[Document]
= = =

# Should I Move my Mount Forward?



## dovoian (Apr 12, 2012)

Hi All, 

Question for the gear people!

I have been reading a lot of conflicting opinions about mount point and the effect it has on the ski.  This is my issue: I just got a whole new rig this year, and got the Atomic Theory 2012 skis.  In most conditions I absolutely love them.  However, I am getting really into tree skiing and going on trips with my friends exploring ridiculously tight spaces, looking for jumps/adventure at places like MRG etc  (as opposed to with my dad, railing groomers).  In the tight spaces, I find that my skis are not as nimble as I want them to be, and rather than being able to wash out turns, and arrest my progress by turning sideways (technical or non-traditional motions), I seem to always carve in and hook a little turn right into some shrubbery.  It kind of messes with my confidence because I don’t foresee being able to stop myself in a tight space without “auto-carving” around into bad news.  Not sure if this is the right word but they felt “hooky” – ONLY in tight spaces at relatively low speed..

Since I came off of a more carving (and much less sidecut) type ski, I had the store mount the Theories at -3 from the “Team” line (which I assume is boot center -3).  This is really great for making nice GS turns on groomers..  I tried my friend’s Atomic Panic skis, and his are mounted +2 or +3 I believe from the team line (somewhere between true center and recommended). When I put those on, it was night and day! I felt really fearless and nimble and able to control myself in the woods.. I did not get them up to speed on groomed terrain, where I would suspect they would do marginally worse.

So my question is – if I remount my skis closer to true center (maybe +2 from “Team” /Recommended), will this have the effect of making my skis crank around easier and navigate/control myself easier in really tight areas?  I feel that this is more important to me than the “float” given by my further back mount.  

Thanks for your help; I really appreciate it.


----------



## snowmonster (Apr 12, 2012)

Different skis designate mounting points differently. Where is true center on these skis? Is the "team" line true center? What I mean by true center is the midpoint of the ski if you pull a tape measure from tip to tail. Based on my experience, if you like the ski to pivot on a dime, mount them at true center since this will be the balance point of that ski. You'll probably get more tail on the ski at this mount point which is good for landings. The compromise that you make here is that you'll have less shovel in case you want to charge However, less shovel makes it easier to direct the ski in tight spaces. Usually manufacturers will designate this mount point as their recommended line for park and pipe applications. However, in my experience, I like the fact that they're easy to pivot in tight trees. My S7s are mounted at this point (+3 on the S7) and they're my go to pair in MRG woods.

= = =

[Data excerpts]
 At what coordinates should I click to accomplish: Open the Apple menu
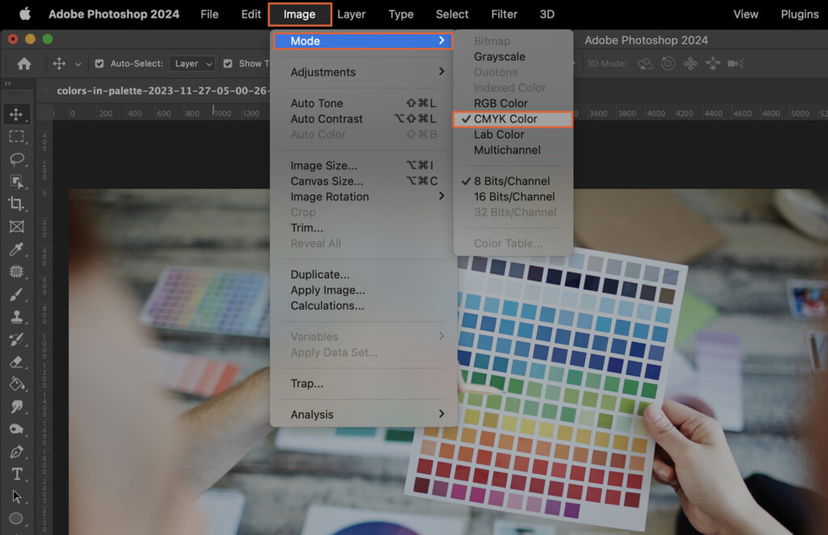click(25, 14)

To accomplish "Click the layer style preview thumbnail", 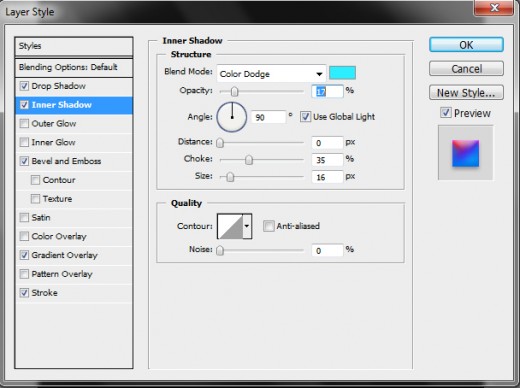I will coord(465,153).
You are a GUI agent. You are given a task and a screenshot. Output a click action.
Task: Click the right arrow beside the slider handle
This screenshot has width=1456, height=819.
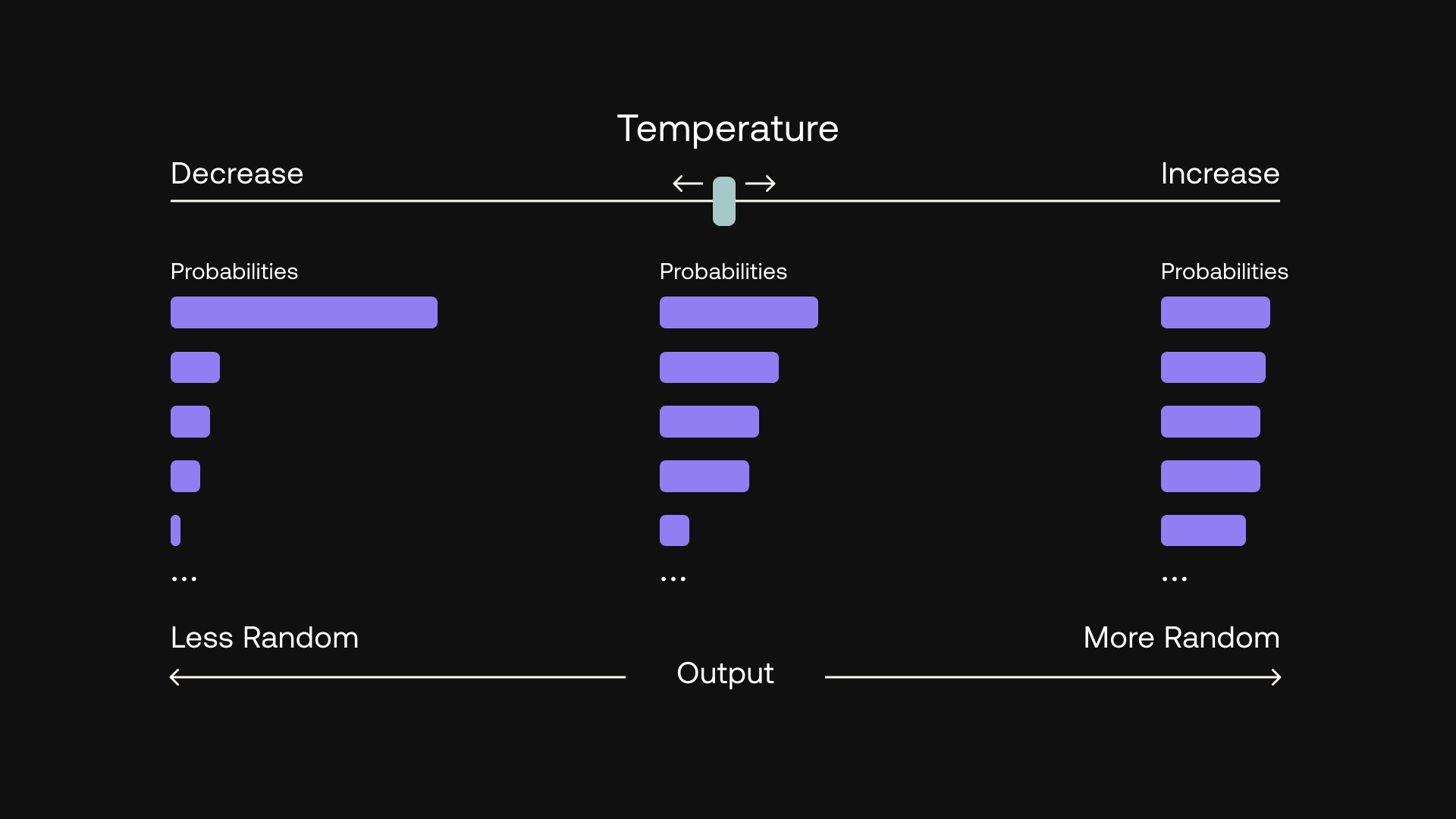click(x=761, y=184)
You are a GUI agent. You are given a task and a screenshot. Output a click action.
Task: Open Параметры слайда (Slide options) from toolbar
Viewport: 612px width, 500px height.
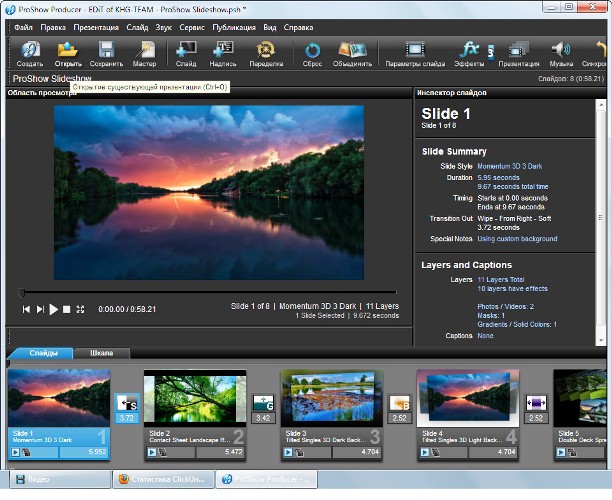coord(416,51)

= = =

[Set of tasks]
[1] Name every ski model mentioned in the ski mount thread.
[2] In the ski mount thread, where did the store mount the first poster's Theories?
[3] Carry on the ski mount thread from its last sentence.
The listing comes from a different source than the ski mount thread.

[Replies]
[1] Atomic Theory (2012), Atomic Panic, S7

[2] At -3 from the "Team" line.

[3]
If you intend to ski them in powder, keep them mounted behind true center.


----------



## dovoian (Apr 12, 2012)

Thanks for your post Snowmonster!

Sorry for the ambiguity; I think "Team" corresponds to "Boot Center", or "Recommended", and not "True Center".  Based on your assesment, I think I am going to remount them about halfway between the true center and recommended lines.  I am willing to bet this is the adjustment that will really let me rip next season!


.....in 8 months 


Thanks again!!


----------



## snowmonster (Apr 12, 2012)

You're welcome, man. Hope it helps!

Boot center usually means the true center of the ski. However, because different manufacturers name these things differently sometimes (e.g., recommended line, boot center, team line, Sage's recommended line), I'd rather just describe it by referring to a tape measure rather than get into an argument about semantics.

If you're fiddling with your mount points and are not sure where to go, you may want to consider a Marker Schizo just in case you want the best of both worlds. Every now and then I wish my S7s were mounted 3 cms further back to get a real pow ski effect in deep snow but I like the balanced feel I have now. I don't want to remount then regret that decision and want to go back to the old mounting point but, at that point, it's too late.

Anyway, 8 months? There's still snow to be skied. Go out there and get it!


----------



## riverc0il (Apr 12, 2012)

Don't remount. Just learn to ski better in the woods. You say in most conditions you love them. Why not the woods? What is different? Do you have any problems in non-tree bumps? If you are having trouble turning in the trees and you only just started skiing trees, it is the archer not the arrow. I think you should give it some time. 

Here is a test to make sure: try another pair of skis in the woods. Do you have the same problems? When you said you tried your friend's skis, did you try them in the same woods for a fair comparison? Are the skis the same length and you are absolutely positive on the mounting position? If you controlled all the variables and you liked the other skis better, maybe you should go for it. But it just doesn't sound right to me.

Each line on the Theory's mounting sheet is 0.5cm for 5cm variance from true ski center at the furthest forward point. Since the furthest forward point is ski center, the Theory's suggested mounting points are all fairly forward. Even the furthest back position. There isn't much reason to approach the ski center mark if you aren't a park skier.

I picked up a pair after trying them and am deciding on mounting point and I am strongly considering going slightly back than than rear most suggested point. FWIW, I live for super tight crazy tree lines and quick snappy turns. Different strokes for different folks, though.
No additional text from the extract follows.